» Available records:
-*-*-
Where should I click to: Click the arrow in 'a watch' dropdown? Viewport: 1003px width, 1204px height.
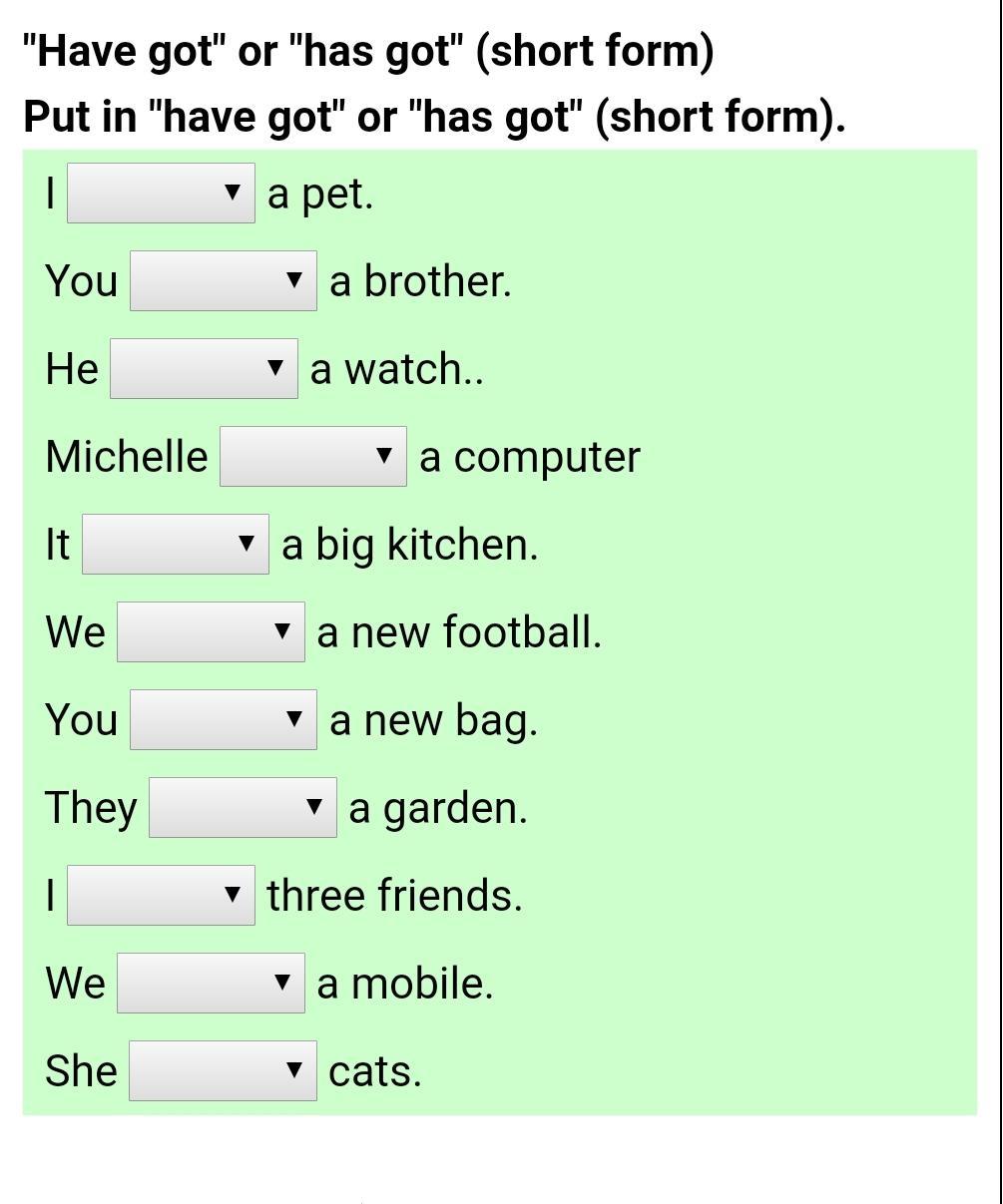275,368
-*-*-
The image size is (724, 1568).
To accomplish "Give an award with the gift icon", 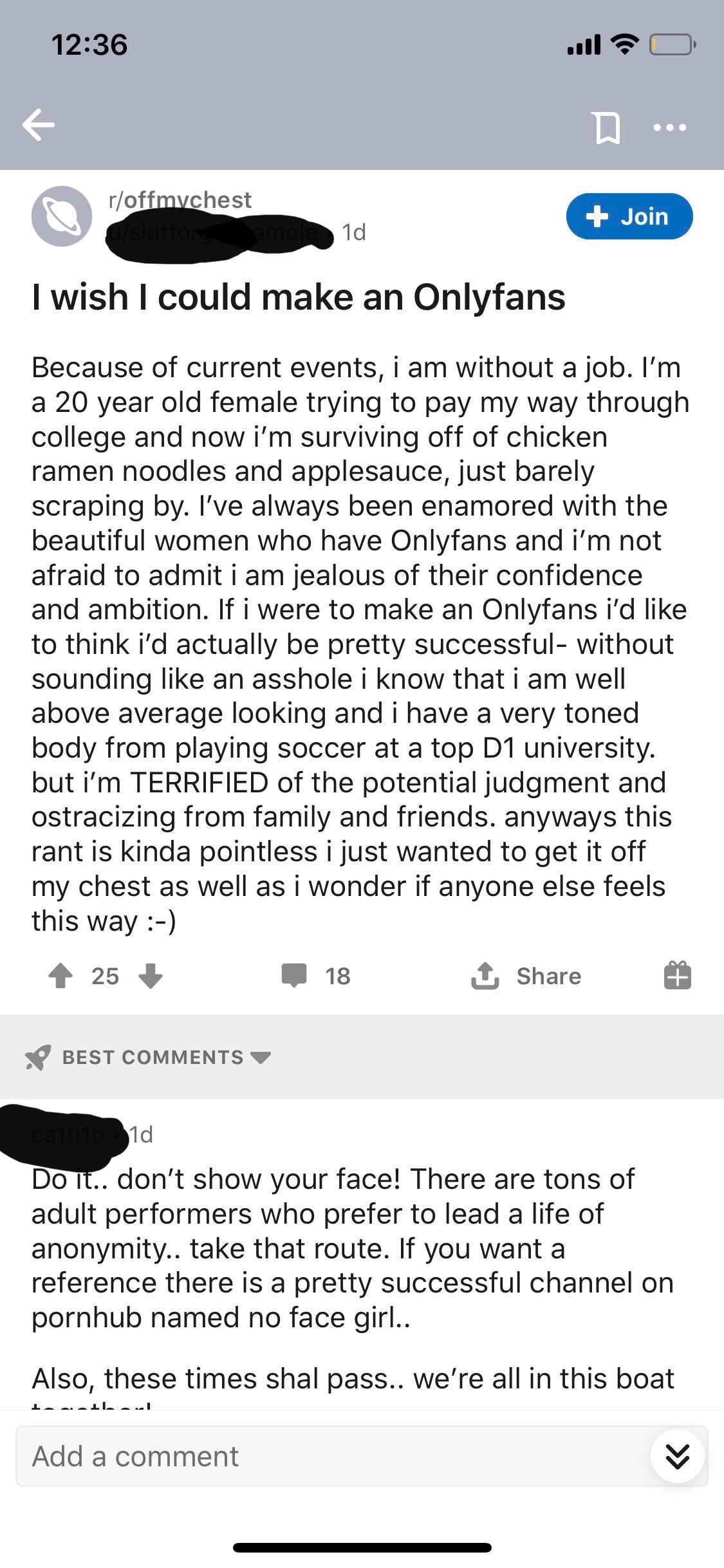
-*-*-
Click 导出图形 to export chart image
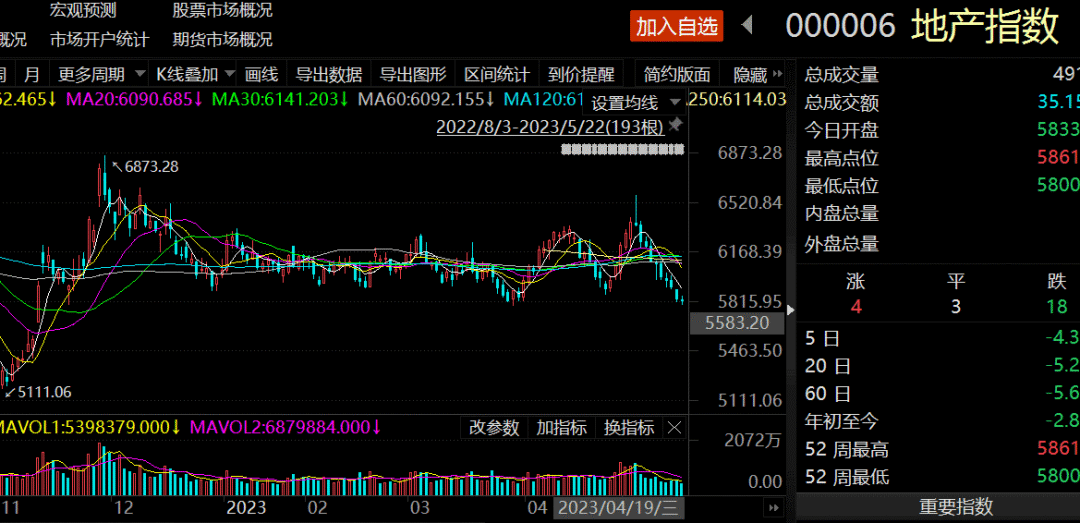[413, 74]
-*-*-
» Problem: Pictures excluded, transcribe the listing above exactly from the line with "The image size is (724, 1568)." through the line with "an award with", and no further.

» Exercise solution:
The image size is (724, 1568).
To accomplish "Give an award with the gift icon", 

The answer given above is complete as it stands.